> _Work to complete_:
a) In the smoker forum thread, what size does LarryWolfe suggest cutting small logs to for the WSM?
b) Reproduce part of the smoker forum thread word for word, starting at "When the wife" and ending at "everything stuck together.".

That little bit of wood would have only lasted two hours tops in an offset but it was still burning after 10-12 hours on the wsm.

When the wife shut the vents down there was enough air getting to the fire to keep it in the 100 deg range for a few hours.  I feel that this is when most of the creasote was formed and everything stuck together.


----------



## LarryWolfe (Feb 2, 2007)

Cliff H. said:
			
		

> Larry,
> I did have some issues with temps trying to climb.  At one point the dome got up to 280 and I had no alternative but to close the top vent by 1/2 to bring the temps down.  When I left, the temps were falling from 270 and the vent was 3/4 open.  This could have caused the creasote formation and the hi temps could have caused the chucks to dry out.
> 
> I agree with you on the wood.  The wood I am using is some that was cut almost a year ago.  I picked out sticks that clicked when tapped together but felt heavy.  With the weather the way it has been the wood in the garage may have picked up some humidity.
> ...



Hmmm..... If you have a hard time with temps in the future and they get out of hand, just totally close the bottom temps for a bit until you gain control.  The problem with closing the top vent is you create a "smoldering" fire, versus a clean properly "burning" fire.  A smoldering fire will indeed create soot.  Short heat spikes won't hurt a thing so don't panic when they rise above your ideal temps.  Just concentrate on your heat control with the bottom three vents.    

For the wood, instead of using sticks or small logs in the WSM, try cutting your small logs into the size of a hockey puck.  That should help dry them out quicker and burn better.


----------



## Cliff H. (Feb 2, 2007)

Thanks for the info


----------



## Nick Prochilo (Feb 2, 2007)

Like Larry said, close the bottom vents to lower the heat, not the top. It will cool faster with the top vent open. The same is true about firefighting, we cut holes in the roof for a reason, to get the crap out of the building.


----------



## Nick Prochilo (Feb 2, 2007)

Your not letting your gasses escape. Closing the bottom will start to snuff out the fire.


----------



## LarryWolfe (Feb 2, 2007)

..


----------



## Unity (Feb 2, 2007)

Cliff, it surprised me when you said you're burning wood -- first I've heard about anybody doing that. The FAQs at virtualweberbullet.com say this:



			
				VWB said:
			
		

> Q: Can the WSM be fired using wood chunks or logs instead of charcoal?
> 
> A: Yes, but with considerable effort and inconvenience. Wood must be burned down to hot coals in a separate container, then shoveled into the WSM, and this process must be repeated several times during the course of cooking. Most people who try this once don't try it again.


--John  8)

> _Material provided_:
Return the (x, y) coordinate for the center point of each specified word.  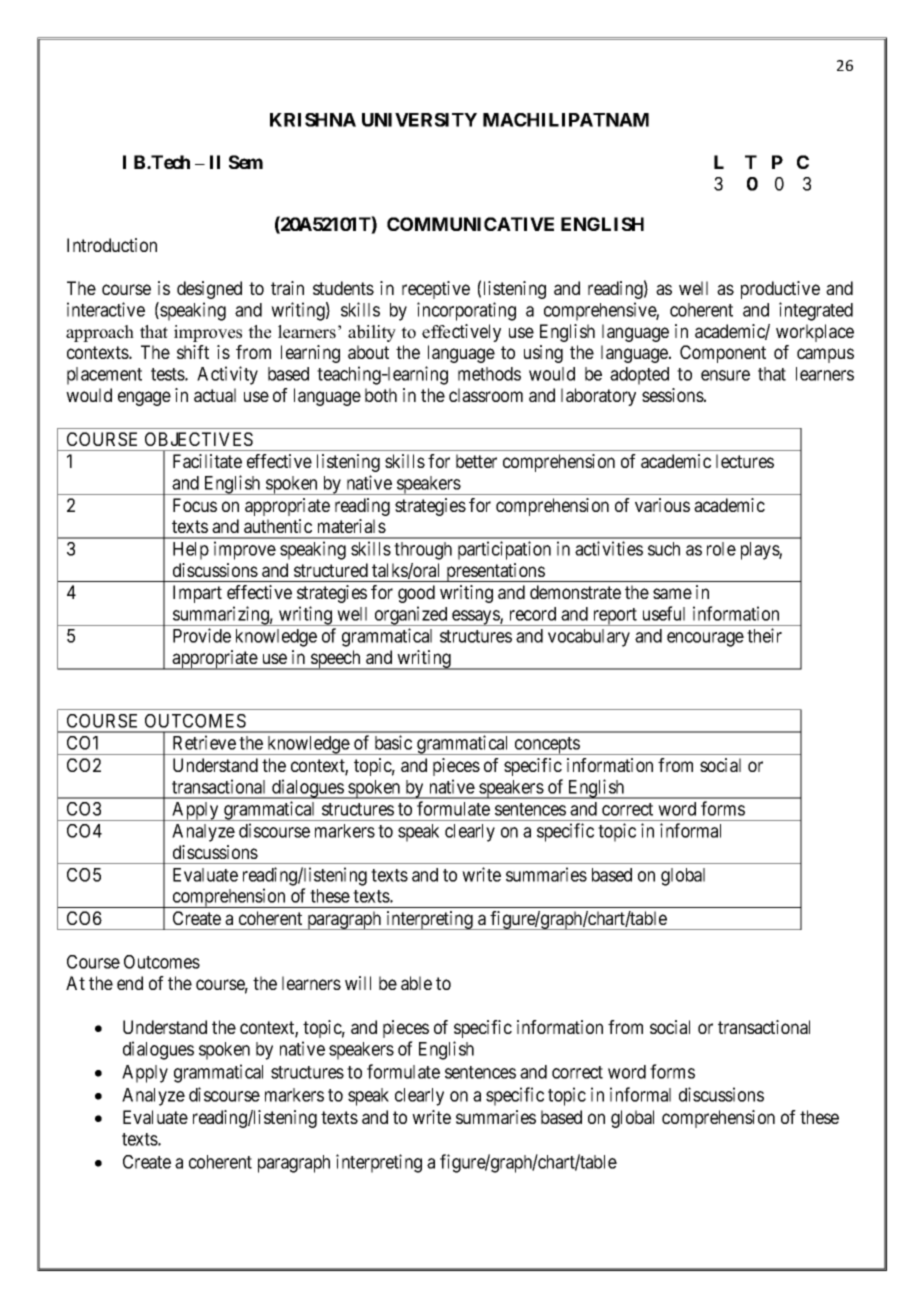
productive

> _Answers for the exercise_:
a) The size of a hockey puck.

b)
When the wife shut the vents down there was enough air getting to the fire to keep it in the 100 deg range for a few hours.  I feel that this is when most of the creasote was formed and everything stuck together.